Desde la Argentina llegó una numerosa comitiva integrada por el gobernador de la provincia de Buenos Aires, Axel Kicillof; los legisladores nacionales de Unión por la Patria Itai Hagman, Jorge Taiana, Caren Tepp, Eduardo Valdés y Lucía Corpacci; el director ejecutivo del Consejo Latinoamericano de Ciencias Sociales (CLACSO), Pablo Vommaro; la secretaria de Relaciones Internacionales del Parlamento del Mercosur (Parlasur), Dolores Gandulfo, y los parlamentarios de ese organismo Gabriel Fuks y Cecilia Nicolini.
Entre las principales figuras internacionales se encuentran los expresidentes Ernesto Samper, de Colombia, y Gabriel Boric, de Chile. Por Estados Unidos participan los representantes federales Pramila Jayapal y Jesús “Chuy” García, junto con invitados especiales como la asambleísta de Nueva York Claire Valdez, Darializa Ávila Chevalier, también de Nueva York, el doctor Adam Hamawy, de Nueva Jersey, y el representante estatal de Pensilvania Chris Rabb. Brasil está representado por el senador y coordinador de Relaciones Internacionales del Partido de los Trabajadores (PT), Humberto Costa, mientras que desde Canadá llegaron los legisladores federales Leah Gazan y Don Davies.
Fundado en 2024 en Bogotá por iniciativa del entonces presidente colombiano Gustavo Petro y con la participación de ocho países, el Congreso Panamericano celebró su segunda edición en 2025 en Ciudad de México. La apertura estuvo a cargo de la presidenta Claudia Sheinbaum y reunió a más de 100 participantes de doce naciones.

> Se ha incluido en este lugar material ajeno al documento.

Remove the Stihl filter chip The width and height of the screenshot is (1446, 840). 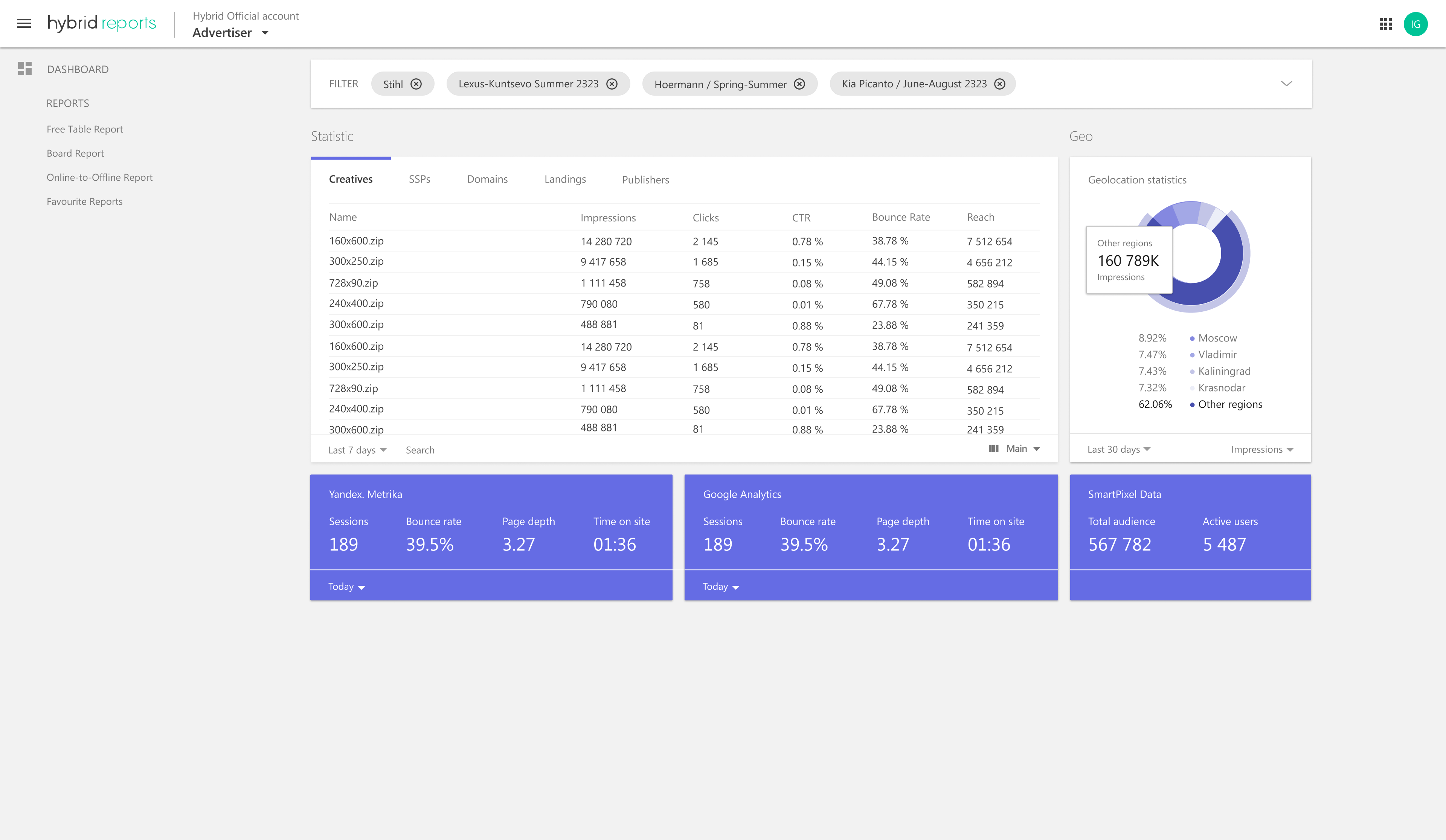416,84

La convocatoria de Montevideo se perfila como la más ambiciosa y representativa hasta el momento. Adler destacó la elección de la capital uruguaya y explicó: “Tenemos mucho que aprender de la sociedad uruguaya, que mantiene una memoria muy viva y supo profundizar sus raíces democráticas”.
La actividad constituye el cierre de una semana de iniciativas que incluyó una reunión de mujeres dedicadas a la política, un foro reservado para catorce partidos de once países y el relanzamiento de la revista Nueva Sociedad.
El programa comienza este viernes 21 de agosto con una conferencia de prensa en el Palacio Legislativo, el acto inaugural junto con autoridades gubernamentales, las primeras sesiones a puertas cerradas y el evento público “Esto es América” en el Teatro Solís. Será la única jornada abierta a la prensa. Continuará el sábado 22 con reuniones de trabajo reservadas y finalizará el domingo 23 en la sede del Parlasur, donde se darán a conocer las medidas concretas previstas para avanzar con la agenda hemisférica trazada.